Tuesday, March 12, 2019

All arguments can be made to look reasonable as long as you commit GBH on the data

From The Spirit Level Delusion by Alex Tabarrok.

The original thesis in the spirit level book was that all societal problems increase with rising income inequality.

As I have noted many times, income inequality rises with societal prosperity and that, as long as all boats are rising, even if they rise unequally, then it is hard to see the source of alarm. Especially given that the only times when modern economies revert to lower inequality is as a result of famine, plague, war, or societal collapse. Venezuela at this moment probably has the lowest GINI coefficient in the western hemisphere, proving once again that the cure is worse than the putative disease.

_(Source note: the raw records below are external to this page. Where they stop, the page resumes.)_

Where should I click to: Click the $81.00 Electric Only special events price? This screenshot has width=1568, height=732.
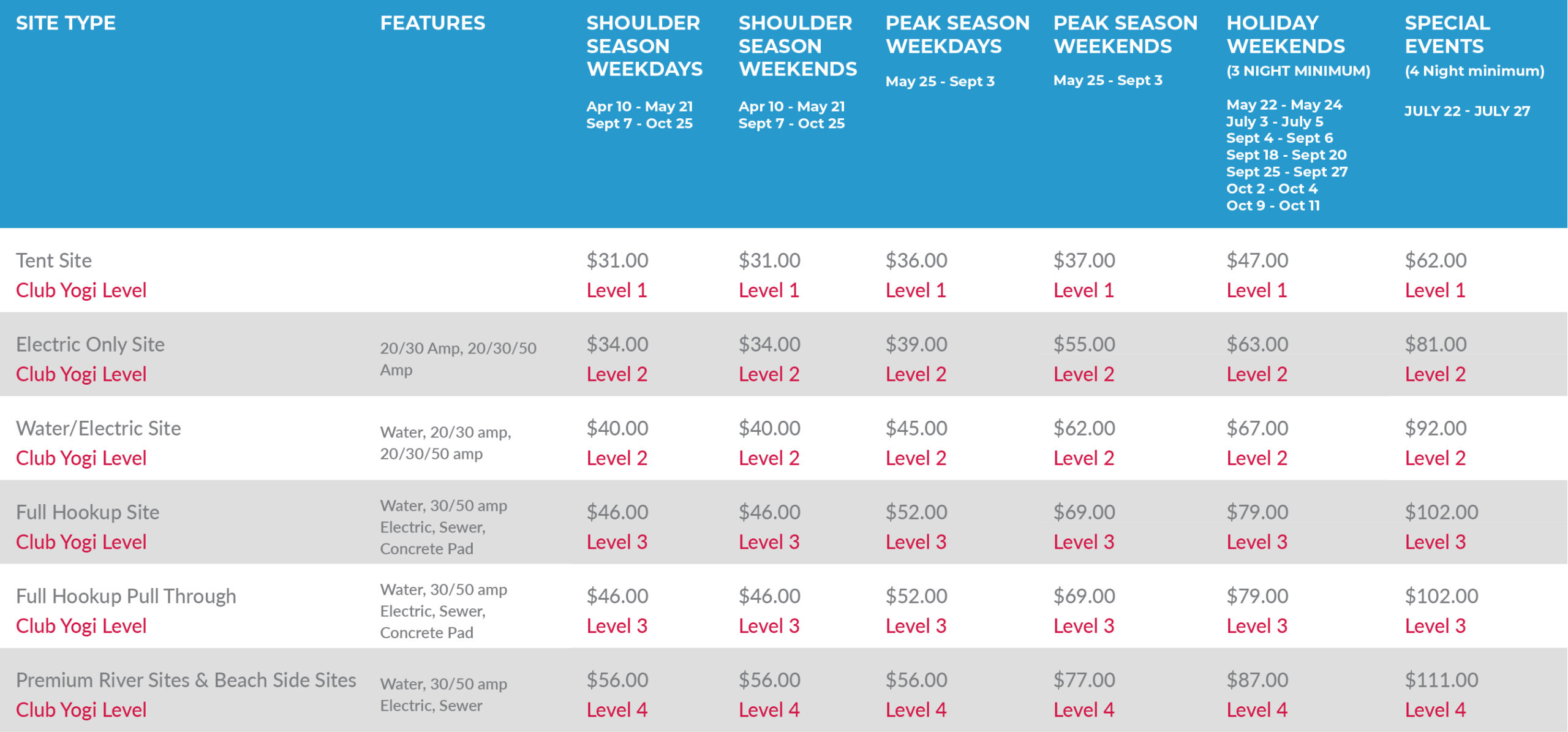(1435, 344)
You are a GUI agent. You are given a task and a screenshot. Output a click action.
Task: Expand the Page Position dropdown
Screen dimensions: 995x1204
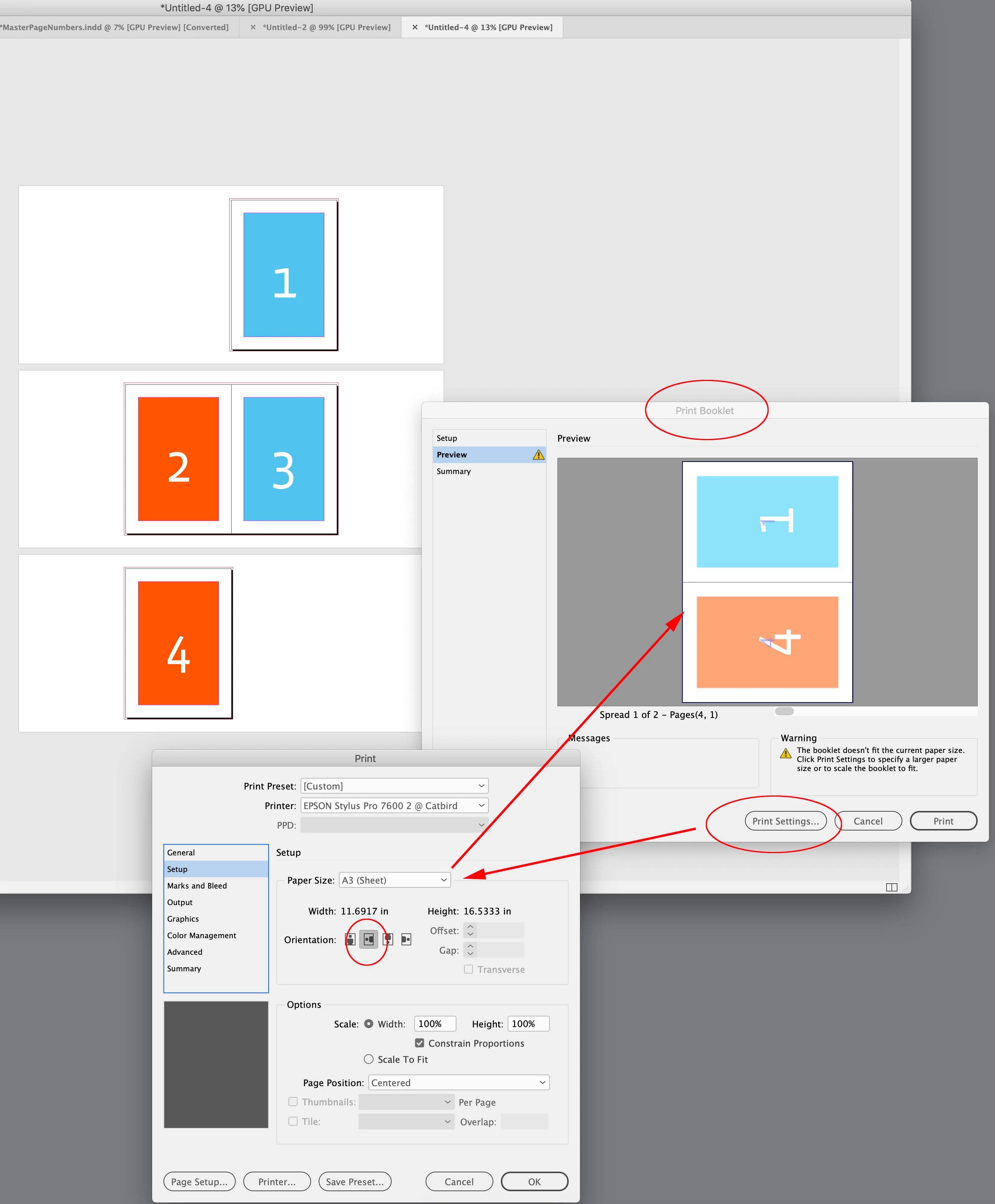(x=459, y=1082)
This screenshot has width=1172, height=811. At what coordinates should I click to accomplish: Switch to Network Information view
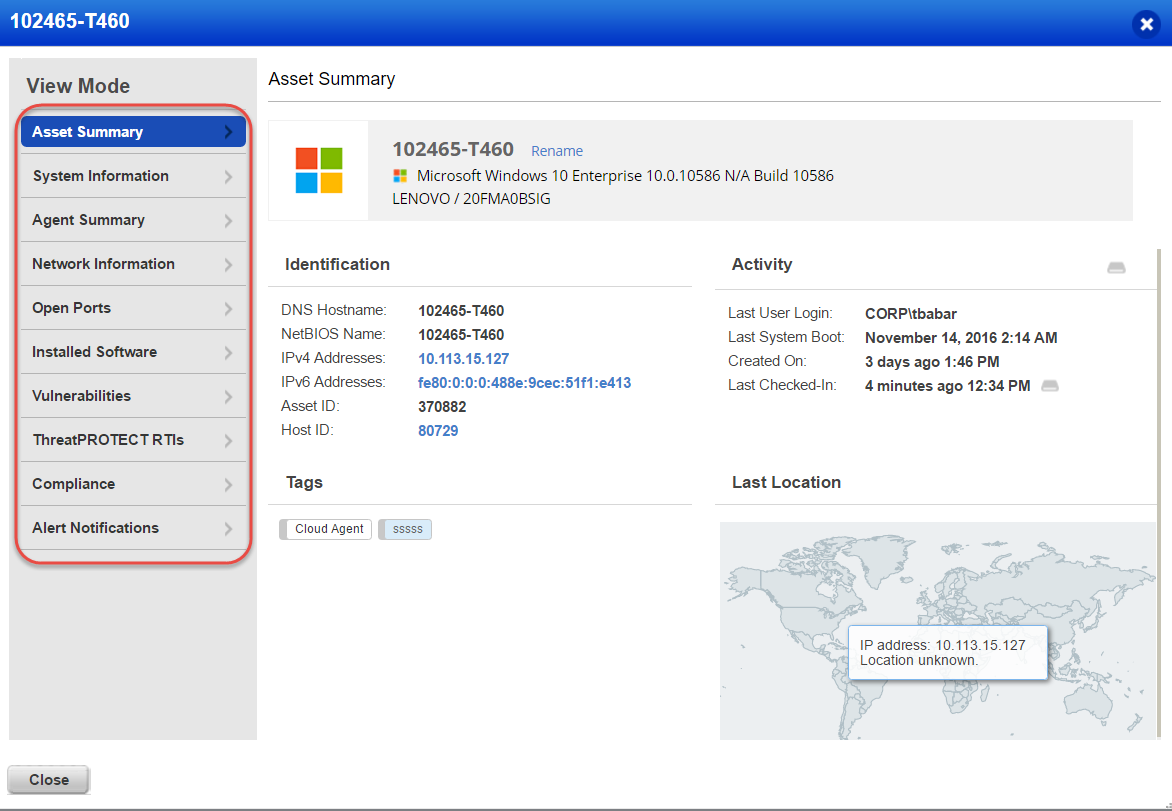pyautogui.click(x=103, y=264)
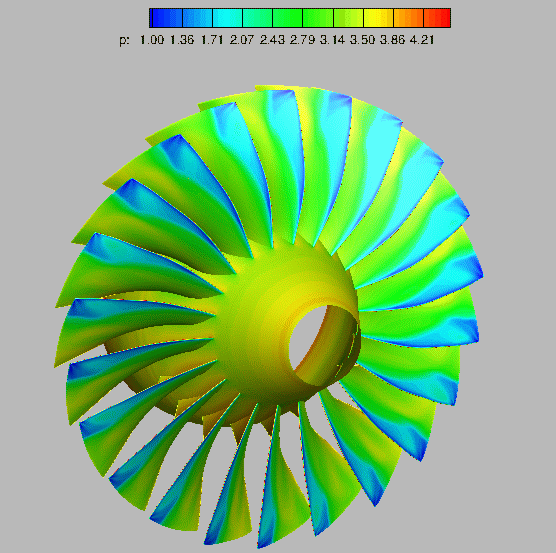The width and height of the screenshot is (556, 553).
Task: Select the 1.36 legend value
Action: (182, 40)
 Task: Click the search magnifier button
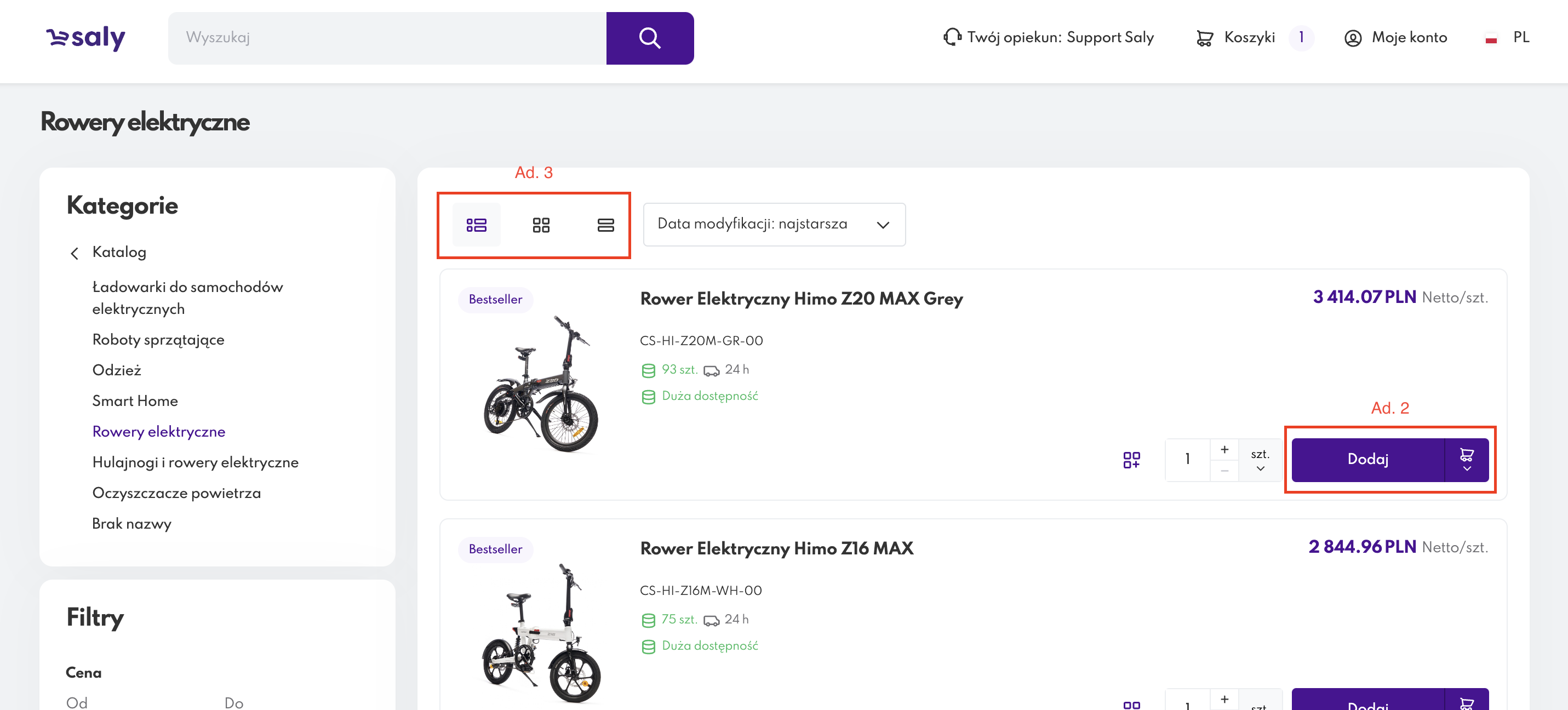649,38
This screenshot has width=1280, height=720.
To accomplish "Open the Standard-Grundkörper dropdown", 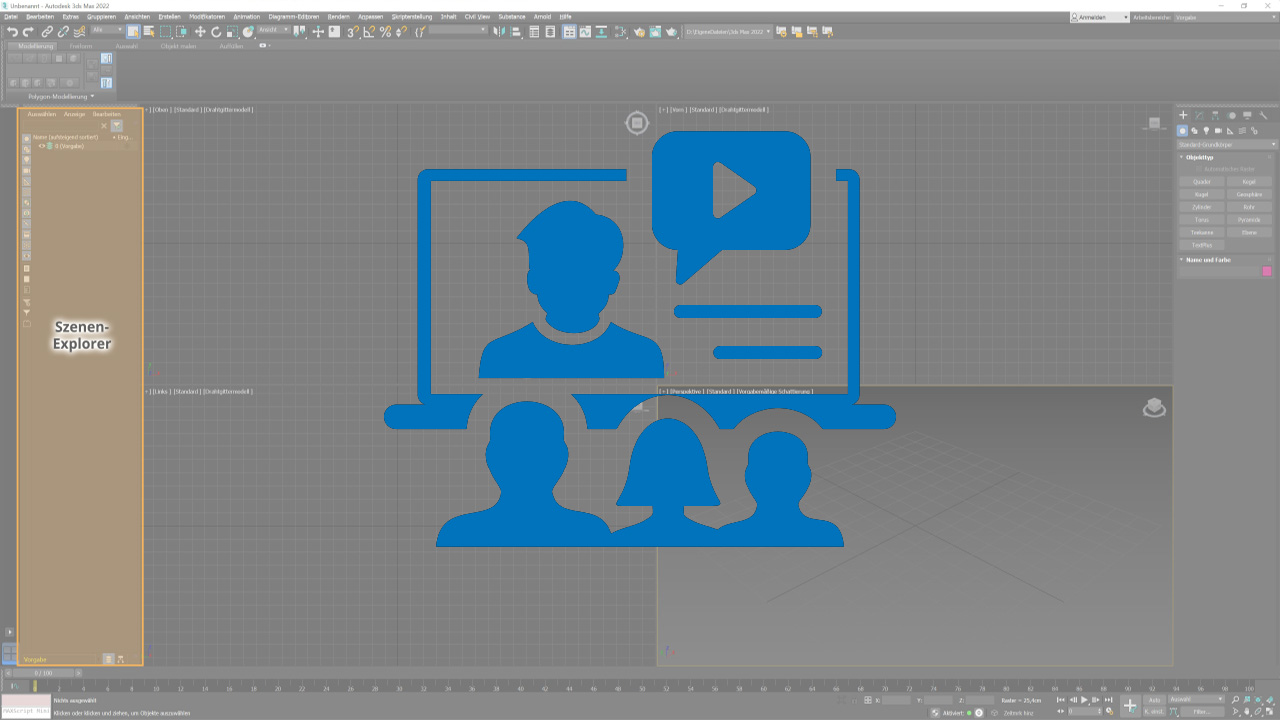I will (1226, 144).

I did not read the original Spirit Level book when it came out simply because it looked like the regular delusional writing by ideologues so caught up in their utopian fantasy that they can never deal with empirical evidence. As the rebuttal book makes clear, skipping their argument was a good call.
In summary, most of the biggest claims made by Wilkinson and Pickett in The Spirit Level look even weaker today than they did when the book was published. Only one of the six associations stand up under W & P’s own methodology and none of them stand up when the full range of countries is analysed. In the case of life expectancy – the very flagship of The Spirit Level – the statistical association is the opposite of what the hypothesis predicts.

If The Spirit Level hypothesis were correct, it would produce robust and consistent results over time as the underlying data changes. Instead, it seems to be extremely fragile, only working when a very specific set of statistics are applied to a carefully selected list of countries.